HIV-1 can undergo Env-independent retrotransposon-like activity

Retrovirus replication requires coordinated interplay between viral proteins and host cellular machinery, including reverse transcription of the viral RNA genome into DNA and its subsequent integration into the host genomes. SOX2-dependent retrotransposon dynamics have been reported for endogenous retrovirus HERV-K; however, whether a similar intracellular pathway exists for exogenous retroviruses remains unclear. To address whether infection-independent intracellular reverse transcription and partial integration can occur, that is, whether retrovirus can exhibit retrotransposon-like activity, we utilized HeLa and 293T cells, which express no HIV-1 entry receptors. We engineered an Env-deficient HIV-1 NL4-3-based reporter encoding a reverse-oriented, intron-disrupted nanoluciferase cassette that becomes expressible only after splicing followed by reverse transcription. We found that reporter activation depends on reverse transcriptase and protease activities. While integrase is dispensable for early expression, it is essential for long-term maintenance of the nanoluciferase signal. Integration site mapping using next-generation sequencing further confirmed that stable reporter activity requires integrase-dependent proviral insertion. Functional analysis of Gag revealed that membrane binding, multimerization, and budding are prerequisite steps for reporter activation. Concentrated virus preparations from culture supernatants failed to activate the reporter in 293T cells, ruling out a role for reinfection.
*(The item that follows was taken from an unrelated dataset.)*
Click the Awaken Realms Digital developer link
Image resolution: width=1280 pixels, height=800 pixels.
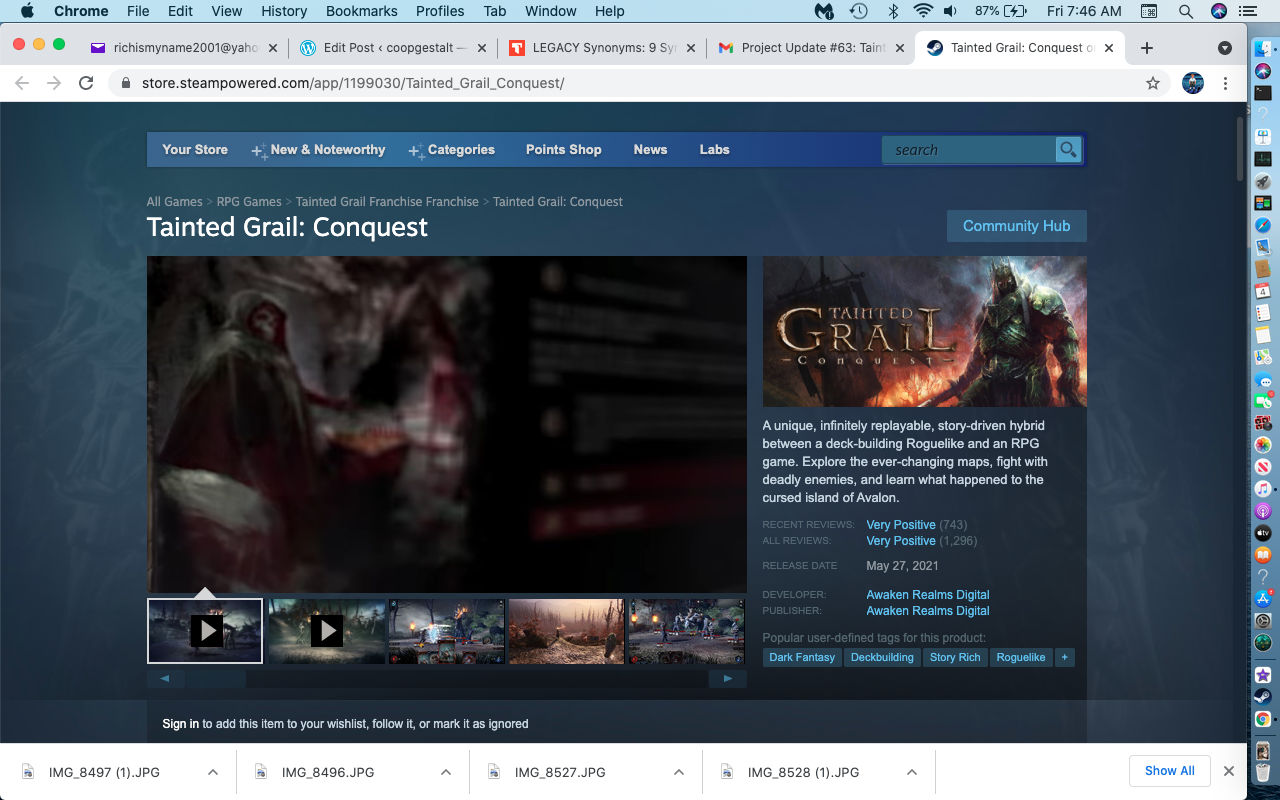pyautogui.click(x=927, y=595)
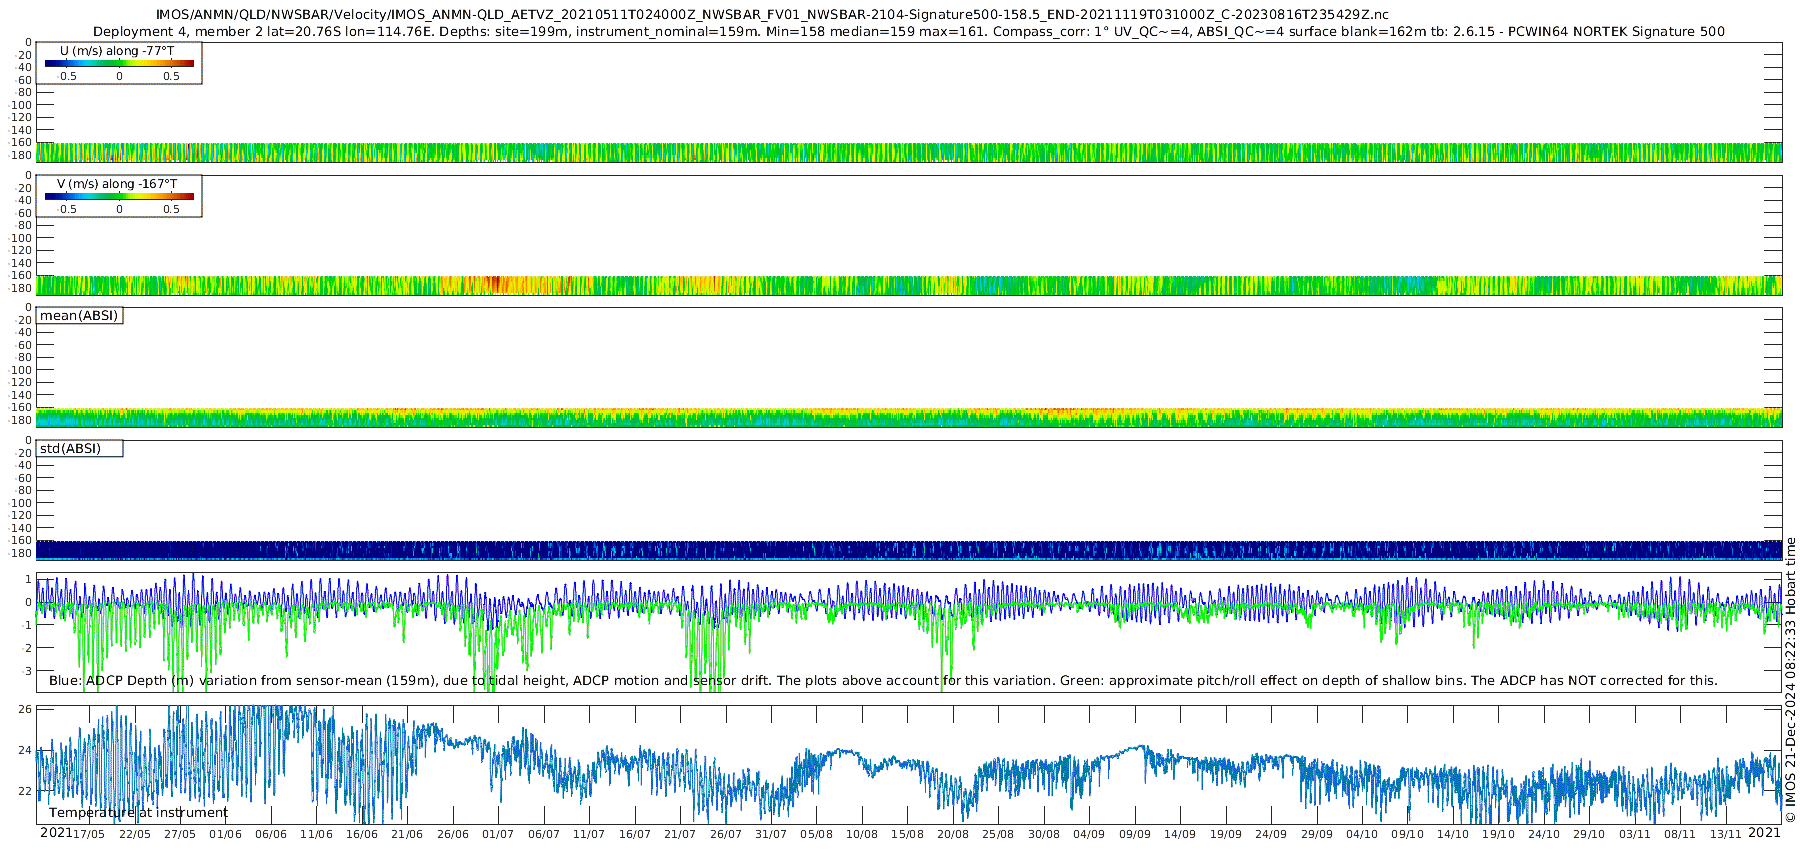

Electron and confocal microscopy suggested that Gag or viral particles traffic through endosomal compartments. Furthermore, inhibition of dynamin- and clathrin-dependent endocytic pathways reduced reporter activity, indicating that these pathways contribute to efficient reporter activity.

Collectively, these finding support the conclusion that HIV-1 can undergo intracellular reverse transcription and partial integration in an infection-independent manner, prompting a reconsideration of the boundary between exogenous retroviruses and endogenous retroelements.